For long-lived multi-threaded application like net/mpd5 daemon: first thread can increase gMsgId upto INT_MAX and next moment another thread can increate gMsgId again to become -1. Then it is copied to unsigned msg.header.token and returned as signed integer. This means false error status returned with errno==0 and this breaks workflow of the daemon. I get this problem "in wild" from time to time.

I have very straightforward and naive patch protecting the variable with simple mutex (attached) but it has its penalty for performance.

Usage of atomic operations should be better approach but I'm not familiar with FreeBSD atomic operations. Any help will be appreciated.
Comment 1 Mark Johnston freebsd_committer 2019-01-09 16:55:12 UTC
Created attachment 200960 [details]
atomically increment gMsgId

The attached patch uses C11 atomics in an attempt to fix the problem.  It even compiles and appears to generate the intended code with gcc 4.2.
Comment 2 Mark Johnston freebsd_committer 2019-01-09 16:58:49 UTC
(In reply to Mark Johnston from comment #1)
Note, the patch permits a msgid of 0 instead of starting from 1.  The netgraph(3) man page says that tokens only need to be non-negative, so I think this is fine, but I did not test it.
Comment 3 Mark Johnston freebsd_committer 2019-05-09 22:12:39 UTC
Ping? Did you try testing the patch?
Comment 4 Eugene Grosbein freebsd_committer 2019-05-10 07:47:27 UTC
(In reply to Mark Johnston from comment #3)

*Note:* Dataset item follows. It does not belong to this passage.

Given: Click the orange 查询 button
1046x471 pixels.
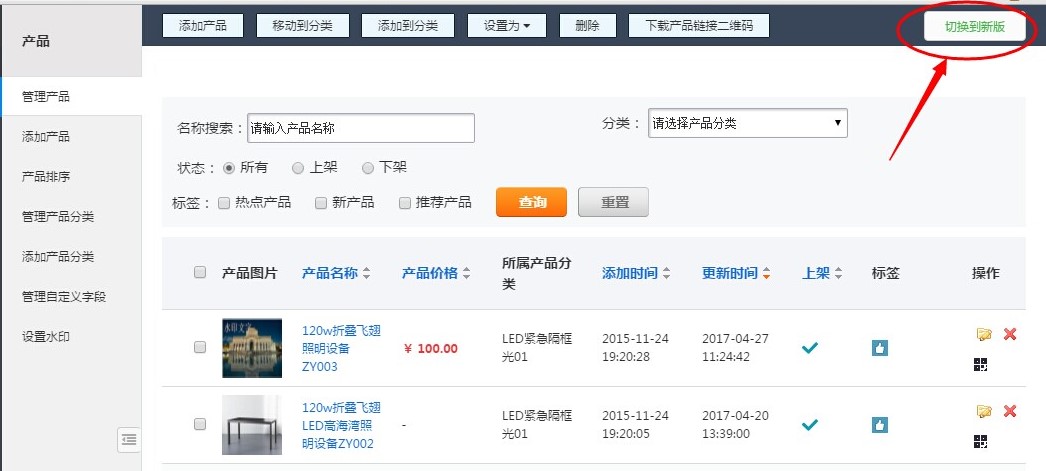Looking at the screenshot, I should point(531,202).
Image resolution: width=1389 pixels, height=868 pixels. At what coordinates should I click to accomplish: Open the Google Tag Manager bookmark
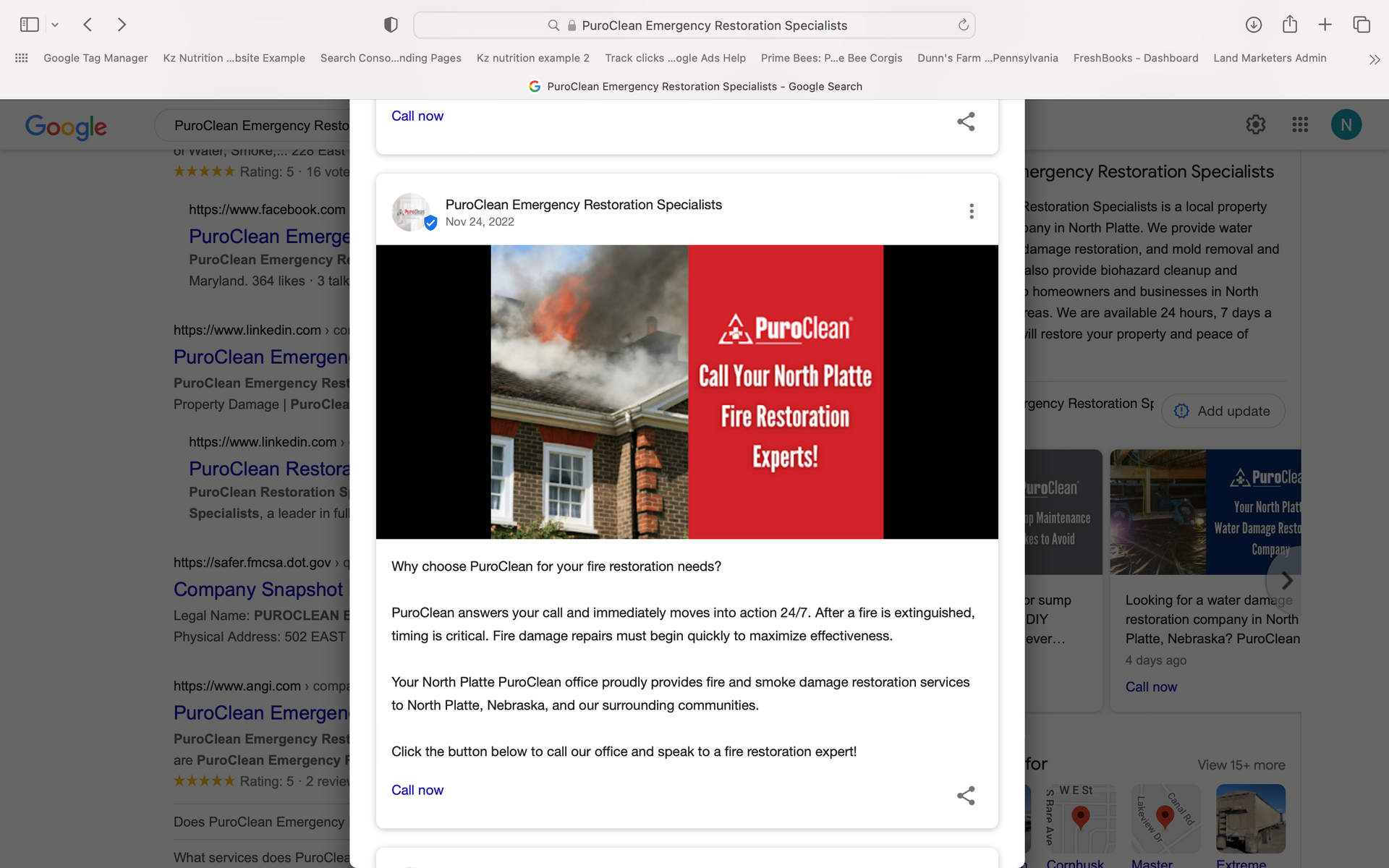coord(95,58)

Yes, thanks. Due to the nature of the race it's hard to be exact but at least the change does not make it worse. And the problem has not repeated yet with patch applied.
Comment 5 Mark Johnston freebsd_committer 2019-05-10 16:32:43 UTC
(In reply to Eugene Grosbein from comment #4)
Thanks.  I will commit the change then, with a long MFC timeout.
Comment 6 commit-hook freebsd_committer 2019-05-10 16:44:05 UTC
A commit references this bug:

Author: markj
Date: Fri May 10 16:43:47 UTC 2019
New revision: 347439
URL: https://svnweb.freebsd.org/changeset/base/347439

  Atomically update the global gMsgId in libnetgraph.

  Otherwise concurrently running threads may inadvertently use the same
  token for different messages.

  Preserve the behaviour of disallowing negative message tokens, but allow
  a message token value of zero since this simplifies the code a bit and
  tokens are documented to be non-negative.

  PR:		234442
  Reported and tested by:	eugen
  MFC after:	1 month
  Sponsored by:	The FreeBSD Foundation

Comment 7 commit-hook freebsd_committer 2019-06-09 03:31:29 UTC
A commit references this bug:

Author: markj
Date: Sun Jun  9 03:31:08 UTC 2019
New revision: 348827
URL: https://svnweb.freebsd.org/changeset/base/348827

  MFC r347439:
  Atomically update the global gMsgId in libnetgraph.

  PR:	234442

_U  stable/12/
Comment 8 Mark Johnston freebsd_committer 2019-06-17 16:05:53 UTC
I don't have the means to test this on stable/11, but please feel free to MFC the change there if you can verify that it works.